TO-DO LIST:
[a] In the article on energy harvesting for IoT devices, rewrite more briefly the paragraph that begins "Energy harvesting also may be done by attaching an antenna," keeping its main facts.
[b] According to the article on energy harvesting for IoT devices, what is the name of the self-powered energy harvesting IoT camera system developed by Lucia's lab?
[c] Continue the article on energy harvesting for IoT devices from its last sentence.

EXTRACT PROVIDED:
Energy harvesting technology allows IoT devices to work without a battery or wired power supply by capturing radio waves and converting them to the small amount of electricity these devices need to operate.

“Energy harvesting technologies are finding valuable opportunities in emerging IoT applications,” says George Brocklehurst, a research vice president at market research firm Gartner. “Combining energy harvesting with ultra-low-power semiconductor chips is enabling new IoT use-case possibilities.”

In terms of power consumption, low-power microcontrollers (MCUs) can range from requiring milliwatts of electricity down to just tens of microwatts, according to Brocklehurst. “The IoT space is so diverse and use-cases so fragmented, there is a massive sliding scale here for the electronics that support it,” he says.

Aside from radio waves, energy can be harvested from other sources, including temperature differentials, vibrations, and the light of the sun, Brocklehurst says.

Others are also researching various use-cases for battery-free IoT devices, with the goal of protecting the environment.

“We want to use computing devices that can harvest energy from their environment,” says Brandon Lucia, an associate professor of electrical and computer engineering at Carnegie Mellon University. Solar panels are the simplest example of this, he says.

Energy harvesting also may be done by attaching an antenna to a device and building a circuit that will store energy from radio waves, he says. However, it takes a long time to store an appreciable amount of energy through the harvesting of radio waves on a device, because radio sources tend to be low-powered, he says. “An appreciable amount here is the amount needed to run [a machine learning] image processing computation on a single image,” he explains.

Lucia’s lab at CMU recently developed “intermittent computing” platforms that harvest energy and are designed to operate correctly even if there’s a power failure or power is not continuously available, Lucia says. The goal is to process sensor data or do machine learning in a battery-less IoT device.

“Intermittent computing is important for correct battery-less operation because if power quits in the middle of an operation, that leads to big problems in typical software,” he explains. For example, when a device is restarted, the system might be confused. “You forget partially computed things, so it’s bookkeeping; how to make sure software is operating correctly even when power is interrupted,” Lucia says.

In addition to the intermittent computing model, Lucia’s lab has developed a self-powered energy harvesting IoT camera system called Camaroptera, named after a builder bird that collects things from its environment.

STORED DATA:
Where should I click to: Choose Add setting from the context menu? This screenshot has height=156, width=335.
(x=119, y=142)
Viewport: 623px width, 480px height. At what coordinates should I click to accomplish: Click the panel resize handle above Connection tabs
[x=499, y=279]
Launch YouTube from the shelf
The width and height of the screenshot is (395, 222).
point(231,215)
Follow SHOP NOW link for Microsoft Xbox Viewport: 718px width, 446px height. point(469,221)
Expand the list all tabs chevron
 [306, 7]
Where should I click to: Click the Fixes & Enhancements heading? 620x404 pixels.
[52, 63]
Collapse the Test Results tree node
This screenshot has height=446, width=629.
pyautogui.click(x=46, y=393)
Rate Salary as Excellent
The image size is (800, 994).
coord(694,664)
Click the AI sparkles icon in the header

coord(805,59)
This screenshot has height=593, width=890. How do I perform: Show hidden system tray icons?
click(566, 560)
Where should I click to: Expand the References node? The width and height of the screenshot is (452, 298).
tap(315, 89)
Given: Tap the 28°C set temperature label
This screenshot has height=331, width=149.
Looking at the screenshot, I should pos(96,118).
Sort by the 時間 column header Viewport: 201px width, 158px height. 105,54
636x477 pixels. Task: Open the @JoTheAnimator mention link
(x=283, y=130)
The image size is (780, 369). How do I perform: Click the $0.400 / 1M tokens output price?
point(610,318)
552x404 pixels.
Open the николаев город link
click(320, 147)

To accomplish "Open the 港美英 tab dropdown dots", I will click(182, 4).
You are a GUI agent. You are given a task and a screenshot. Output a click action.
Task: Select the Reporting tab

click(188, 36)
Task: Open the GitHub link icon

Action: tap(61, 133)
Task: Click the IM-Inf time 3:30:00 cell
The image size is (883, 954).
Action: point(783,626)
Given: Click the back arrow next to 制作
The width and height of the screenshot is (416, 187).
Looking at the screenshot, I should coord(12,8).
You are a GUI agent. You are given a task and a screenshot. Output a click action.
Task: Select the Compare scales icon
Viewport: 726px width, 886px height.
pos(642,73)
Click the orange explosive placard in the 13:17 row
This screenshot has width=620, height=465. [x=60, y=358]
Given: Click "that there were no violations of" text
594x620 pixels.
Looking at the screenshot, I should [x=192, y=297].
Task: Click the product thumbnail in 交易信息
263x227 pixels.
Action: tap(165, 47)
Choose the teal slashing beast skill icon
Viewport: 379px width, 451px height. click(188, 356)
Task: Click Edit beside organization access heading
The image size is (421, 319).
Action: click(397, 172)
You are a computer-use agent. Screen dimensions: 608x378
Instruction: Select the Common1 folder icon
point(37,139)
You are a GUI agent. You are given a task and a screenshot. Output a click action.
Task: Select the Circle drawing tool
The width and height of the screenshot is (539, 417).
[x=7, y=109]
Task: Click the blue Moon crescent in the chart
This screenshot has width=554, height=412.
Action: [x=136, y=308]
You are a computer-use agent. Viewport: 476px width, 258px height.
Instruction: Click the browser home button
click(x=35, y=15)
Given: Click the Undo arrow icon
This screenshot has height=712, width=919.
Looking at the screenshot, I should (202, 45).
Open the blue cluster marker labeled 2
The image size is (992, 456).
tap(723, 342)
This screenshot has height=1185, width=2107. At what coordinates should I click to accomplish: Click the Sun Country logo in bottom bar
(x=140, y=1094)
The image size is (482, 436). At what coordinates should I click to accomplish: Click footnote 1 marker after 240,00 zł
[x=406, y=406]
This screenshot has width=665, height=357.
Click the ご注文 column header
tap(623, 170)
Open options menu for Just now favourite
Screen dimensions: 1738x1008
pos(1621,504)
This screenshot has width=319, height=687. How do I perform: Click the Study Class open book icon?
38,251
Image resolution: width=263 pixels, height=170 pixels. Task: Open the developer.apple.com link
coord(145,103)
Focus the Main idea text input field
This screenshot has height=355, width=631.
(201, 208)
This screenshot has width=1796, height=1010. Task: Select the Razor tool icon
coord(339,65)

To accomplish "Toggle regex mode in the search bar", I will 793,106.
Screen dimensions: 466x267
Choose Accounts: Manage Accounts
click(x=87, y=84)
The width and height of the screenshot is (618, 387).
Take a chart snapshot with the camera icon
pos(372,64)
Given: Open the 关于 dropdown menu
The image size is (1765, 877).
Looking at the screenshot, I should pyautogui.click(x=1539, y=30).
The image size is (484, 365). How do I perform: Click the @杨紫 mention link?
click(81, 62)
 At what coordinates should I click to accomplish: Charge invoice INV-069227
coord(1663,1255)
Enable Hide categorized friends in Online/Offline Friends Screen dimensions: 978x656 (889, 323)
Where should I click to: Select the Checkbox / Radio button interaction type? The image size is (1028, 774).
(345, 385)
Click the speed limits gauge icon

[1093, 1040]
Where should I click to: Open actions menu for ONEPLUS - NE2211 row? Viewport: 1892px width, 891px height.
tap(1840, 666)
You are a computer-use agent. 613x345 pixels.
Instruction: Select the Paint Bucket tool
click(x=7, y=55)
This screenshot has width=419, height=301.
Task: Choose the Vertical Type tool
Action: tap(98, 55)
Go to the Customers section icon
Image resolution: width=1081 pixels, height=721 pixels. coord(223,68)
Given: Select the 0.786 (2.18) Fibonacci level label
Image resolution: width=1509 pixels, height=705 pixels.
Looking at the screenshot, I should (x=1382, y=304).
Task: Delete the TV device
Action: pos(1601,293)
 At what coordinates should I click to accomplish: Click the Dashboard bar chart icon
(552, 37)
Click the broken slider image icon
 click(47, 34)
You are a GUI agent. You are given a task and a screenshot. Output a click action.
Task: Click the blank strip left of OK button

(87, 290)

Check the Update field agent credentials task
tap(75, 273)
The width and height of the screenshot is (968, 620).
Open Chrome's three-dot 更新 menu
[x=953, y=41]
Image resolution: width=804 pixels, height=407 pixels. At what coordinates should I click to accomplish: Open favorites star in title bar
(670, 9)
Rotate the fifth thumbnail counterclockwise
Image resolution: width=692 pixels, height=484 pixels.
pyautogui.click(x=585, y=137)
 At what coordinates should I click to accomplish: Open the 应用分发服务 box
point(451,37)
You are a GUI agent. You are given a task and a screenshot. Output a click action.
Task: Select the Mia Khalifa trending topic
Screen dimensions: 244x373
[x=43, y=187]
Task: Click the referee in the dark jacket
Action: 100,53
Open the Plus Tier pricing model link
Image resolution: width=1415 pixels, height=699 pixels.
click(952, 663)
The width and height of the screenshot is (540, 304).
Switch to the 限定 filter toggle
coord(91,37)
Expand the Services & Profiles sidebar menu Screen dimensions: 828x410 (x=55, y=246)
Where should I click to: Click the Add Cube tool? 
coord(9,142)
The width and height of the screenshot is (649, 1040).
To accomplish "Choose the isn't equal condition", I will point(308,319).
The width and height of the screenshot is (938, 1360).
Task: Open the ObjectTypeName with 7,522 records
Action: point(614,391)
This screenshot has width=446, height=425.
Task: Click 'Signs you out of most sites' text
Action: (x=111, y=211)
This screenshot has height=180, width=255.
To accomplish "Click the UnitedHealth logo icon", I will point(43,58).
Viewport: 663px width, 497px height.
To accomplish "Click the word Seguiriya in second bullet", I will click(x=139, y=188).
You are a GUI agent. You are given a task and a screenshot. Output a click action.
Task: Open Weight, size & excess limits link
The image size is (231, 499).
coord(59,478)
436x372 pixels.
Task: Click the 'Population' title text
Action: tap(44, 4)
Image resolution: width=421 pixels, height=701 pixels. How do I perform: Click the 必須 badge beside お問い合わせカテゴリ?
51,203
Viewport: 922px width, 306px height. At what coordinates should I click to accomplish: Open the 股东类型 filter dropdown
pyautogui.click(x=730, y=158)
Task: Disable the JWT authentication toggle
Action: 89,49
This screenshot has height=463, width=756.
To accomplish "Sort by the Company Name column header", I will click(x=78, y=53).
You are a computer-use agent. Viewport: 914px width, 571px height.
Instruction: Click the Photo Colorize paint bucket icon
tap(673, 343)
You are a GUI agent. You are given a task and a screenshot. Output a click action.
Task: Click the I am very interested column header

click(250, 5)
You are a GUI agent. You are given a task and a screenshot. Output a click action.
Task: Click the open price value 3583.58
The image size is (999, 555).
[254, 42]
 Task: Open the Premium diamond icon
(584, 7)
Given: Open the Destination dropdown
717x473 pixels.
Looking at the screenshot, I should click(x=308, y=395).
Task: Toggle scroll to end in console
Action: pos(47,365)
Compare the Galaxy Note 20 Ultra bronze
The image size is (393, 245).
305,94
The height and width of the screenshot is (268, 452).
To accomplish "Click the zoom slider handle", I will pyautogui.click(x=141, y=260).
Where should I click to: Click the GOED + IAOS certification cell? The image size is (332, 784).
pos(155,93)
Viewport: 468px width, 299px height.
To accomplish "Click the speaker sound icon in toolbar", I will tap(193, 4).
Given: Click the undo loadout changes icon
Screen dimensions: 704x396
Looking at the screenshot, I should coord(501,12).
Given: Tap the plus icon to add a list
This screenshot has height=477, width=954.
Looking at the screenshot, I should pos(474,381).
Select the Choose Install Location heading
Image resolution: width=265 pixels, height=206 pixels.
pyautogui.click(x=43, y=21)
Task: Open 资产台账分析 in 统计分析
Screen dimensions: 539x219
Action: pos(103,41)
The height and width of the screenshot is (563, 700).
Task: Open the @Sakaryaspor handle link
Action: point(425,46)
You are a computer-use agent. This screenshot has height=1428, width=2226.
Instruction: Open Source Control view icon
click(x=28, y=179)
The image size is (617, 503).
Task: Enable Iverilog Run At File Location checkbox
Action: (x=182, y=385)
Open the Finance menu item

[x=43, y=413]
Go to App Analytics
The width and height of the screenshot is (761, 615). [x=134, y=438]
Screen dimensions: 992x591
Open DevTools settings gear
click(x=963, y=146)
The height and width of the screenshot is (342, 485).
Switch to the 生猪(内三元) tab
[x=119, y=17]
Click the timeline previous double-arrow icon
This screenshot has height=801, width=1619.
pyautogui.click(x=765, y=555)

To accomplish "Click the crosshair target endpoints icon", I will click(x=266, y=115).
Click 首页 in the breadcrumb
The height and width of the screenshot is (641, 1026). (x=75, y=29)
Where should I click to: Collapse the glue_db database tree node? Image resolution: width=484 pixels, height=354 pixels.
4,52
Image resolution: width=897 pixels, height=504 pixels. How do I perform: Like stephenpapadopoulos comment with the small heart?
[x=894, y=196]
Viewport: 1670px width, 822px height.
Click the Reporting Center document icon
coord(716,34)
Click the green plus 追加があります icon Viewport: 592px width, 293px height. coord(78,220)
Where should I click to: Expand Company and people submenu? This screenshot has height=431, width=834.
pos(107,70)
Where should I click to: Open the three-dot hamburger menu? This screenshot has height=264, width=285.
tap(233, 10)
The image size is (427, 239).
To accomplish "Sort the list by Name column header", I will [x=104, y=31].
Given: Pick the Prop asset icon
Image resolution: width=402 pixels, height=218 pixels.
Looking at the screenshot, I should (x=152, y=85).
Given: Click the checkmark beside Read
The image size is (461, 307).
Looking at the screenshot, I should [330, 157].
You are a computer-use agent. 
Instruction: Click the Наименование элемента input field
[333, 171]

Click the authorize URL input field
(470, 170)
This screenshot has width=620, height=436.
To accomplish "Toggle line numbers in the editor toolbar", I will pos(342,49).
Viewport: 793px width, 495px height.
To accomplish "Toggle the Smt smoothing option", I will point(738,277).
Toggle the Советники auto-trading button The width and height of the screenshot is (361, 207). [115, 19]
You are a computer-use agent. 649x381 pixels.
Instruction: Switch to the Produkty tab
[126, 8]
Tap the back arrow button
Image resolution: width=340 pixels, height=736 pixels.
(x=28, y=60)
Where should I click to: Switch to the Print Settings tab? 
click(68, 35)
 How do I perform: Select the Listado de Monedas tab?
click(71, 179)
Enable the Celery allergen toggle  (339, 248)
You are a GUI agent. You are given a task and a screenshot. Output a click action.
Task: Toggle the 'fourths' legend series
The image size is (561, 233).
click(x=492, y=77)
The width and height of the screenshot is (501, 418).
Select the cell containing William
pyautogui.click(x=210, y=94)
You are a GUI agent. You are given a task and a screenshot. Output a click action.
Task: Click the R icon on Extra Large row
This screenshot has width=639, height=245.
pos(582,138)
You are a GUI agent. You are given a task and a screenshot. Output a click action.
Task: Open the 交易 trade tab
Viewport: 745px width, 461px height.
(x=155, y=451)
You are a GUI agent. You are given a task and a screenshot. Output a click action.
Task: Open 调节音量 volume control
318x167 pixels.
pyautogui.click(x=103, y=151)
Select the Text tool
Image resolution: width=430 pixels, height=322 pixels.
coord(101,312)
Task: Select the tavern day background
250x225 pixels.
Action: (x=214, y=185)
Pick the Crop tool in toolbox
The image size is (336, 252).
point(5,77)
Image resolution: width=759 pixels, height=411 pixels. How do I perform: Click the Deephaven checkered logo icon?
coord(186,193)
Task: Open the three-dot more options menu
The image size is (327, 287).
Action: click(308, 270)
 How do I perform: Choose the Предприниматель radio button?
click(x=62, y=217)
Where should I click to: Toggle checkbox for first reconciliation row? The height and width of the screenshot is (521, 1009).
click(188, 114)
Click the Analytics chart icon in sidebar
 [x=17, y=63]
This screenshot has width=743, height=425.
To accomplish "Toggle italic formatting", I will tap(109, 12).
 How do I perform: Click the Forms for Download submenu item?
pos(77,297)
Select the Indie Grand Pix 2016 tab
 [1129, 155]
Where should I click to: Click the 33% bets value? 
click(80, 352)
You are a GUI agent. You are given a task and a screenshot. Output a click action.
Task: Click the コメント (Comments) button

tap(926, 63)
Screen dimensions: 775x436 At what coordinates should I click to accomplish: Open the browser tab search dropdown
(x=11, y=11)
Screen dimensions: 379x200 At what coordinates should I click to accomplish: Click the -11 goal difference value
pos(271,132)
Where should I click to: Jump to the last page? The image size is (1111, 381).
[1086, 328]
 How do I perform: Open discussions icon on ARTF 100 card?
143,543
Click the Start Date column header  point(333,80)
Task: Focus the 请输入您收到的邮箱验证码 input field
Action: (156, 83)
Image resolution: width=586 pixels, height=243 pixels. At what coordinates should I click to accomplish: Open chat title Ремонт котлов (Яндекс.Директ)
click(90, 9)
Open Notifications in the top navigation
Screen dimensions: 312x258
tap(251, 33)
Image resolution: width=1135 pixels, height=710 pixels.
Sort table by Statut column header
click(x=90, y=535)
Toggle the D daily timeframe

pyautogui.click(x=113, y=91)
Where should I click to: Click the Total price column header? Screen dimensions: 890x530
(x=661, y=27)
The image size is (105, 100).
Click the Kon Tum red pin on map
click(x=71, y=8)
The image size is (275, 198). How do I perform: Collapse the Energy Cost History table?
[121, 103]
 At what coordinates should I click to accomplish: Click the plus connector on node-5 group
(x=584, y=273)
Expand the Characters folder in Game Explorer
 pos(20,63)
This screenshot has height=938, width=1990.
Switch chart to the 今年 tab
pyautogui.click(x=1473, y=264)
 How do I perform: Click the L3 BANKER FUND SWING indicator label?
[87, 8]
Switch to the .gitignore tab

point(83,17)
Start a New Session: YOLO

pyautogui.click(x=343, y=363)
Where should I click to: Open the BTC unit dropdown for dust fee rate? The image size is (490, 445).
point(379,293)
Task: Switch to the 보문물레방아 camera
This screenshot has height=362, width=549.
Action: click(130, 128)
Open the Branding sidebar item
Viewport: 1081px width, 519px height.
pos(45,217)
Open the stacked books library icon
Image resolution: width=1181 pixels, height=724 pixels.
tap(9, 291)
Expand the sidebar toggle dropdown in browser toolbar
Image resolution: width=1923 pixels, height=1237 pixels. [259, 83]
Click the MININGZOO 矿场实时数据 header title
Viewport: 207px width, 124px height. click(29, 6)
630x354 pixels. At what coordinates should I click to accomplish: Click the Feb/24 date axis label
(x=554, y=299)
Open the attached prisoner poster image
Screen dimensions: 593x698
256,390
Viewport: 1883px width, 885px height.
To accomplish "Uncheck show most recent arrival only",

ANSWERS:
[a] A device can harvest energy from radio waves with an antenna and a circuit that stores the energy. Radio sources tend to be low-powered, so storing an appreciable amount this way takes a long time. An appreciable amount means enough to run a machine learning image processing computation on a single image.

[b] Camaroptera.

[c]
The Camaroptera is an inexpensive visual computing device comparable to the size of two standard dice, Lucia says. It has a camera, a long-range radio, and an energy-harvesting computer system attached. It takes pictures, and when an image is pulled off the camera, it can process it with machine learning without having to send it to cloud or the edge to do any offloaded processing, he says.

Camaroptera could be used by a city planner to see things like pedestrian flow and public safety hotspots, Lucia says, adding that since the device does not rely on batteries, it can last a long time. While solar panels and chips eventually will wear out, “the operating lifetime of even a rechargeable battery is much shorter than the lifetime of those components,” he says. “A battery is no longer useful after a few years, but other hardware components can last decades.”


“Intermittent computing is important for correct battery-less operation because if the power quits in the middle of an operation, that leads to big problems in typical software.”


The device collects energy using a small array of solar panels that sit on top of it. “We found solar panels that provide enough power and can capture an image and process it,” with reasonable frequency—every 20 seconds, he says.

Shyam Gollakota, an associate professor at the University of Washington, has been dabbling with energy harvesting for several years, starting in 2013 with ambient backscatter technology, which uses existing signals instead of generating its own. In effect, “It enables wireless communications out of thin air,” he says.

In an IoT context, data is transmitted via wireless communication protocols; the drawback is that radio signals typically consume a lot of power, Gollakota says. Backscatter reflects ambient Wi-Fi signals from the environment.

Gollakota and others at the university are working on a battery-free phone. One company commercializing the technology is Jeeva Wireless, a Seattle-based startup that uses passive backscatter technology that reflects energy from existing radio frequency signals for use by IoT devices.

The University of Washington researchers have shown that backscatter signals can be used to enable long-range communications using radio frequency (RF) signal reflections on battery-free devices, he says.

“People have thought of backscatter as for passive RFID and identification,” Gollakota says. “We have shown that we can develop technologies that use backscatter from reflecting signals and also get much longer ranges of hundreds of meters, so they can be used for IoT devices and wireless sensors.”

The researchers also have shown that continuous video streaming can be done using backscatter, he says.

Another startup, Keisarya, Israel-based Wiliot, aims to scale IoT with a battery-free Bluetooth tags that are powered by harvesting RF energy.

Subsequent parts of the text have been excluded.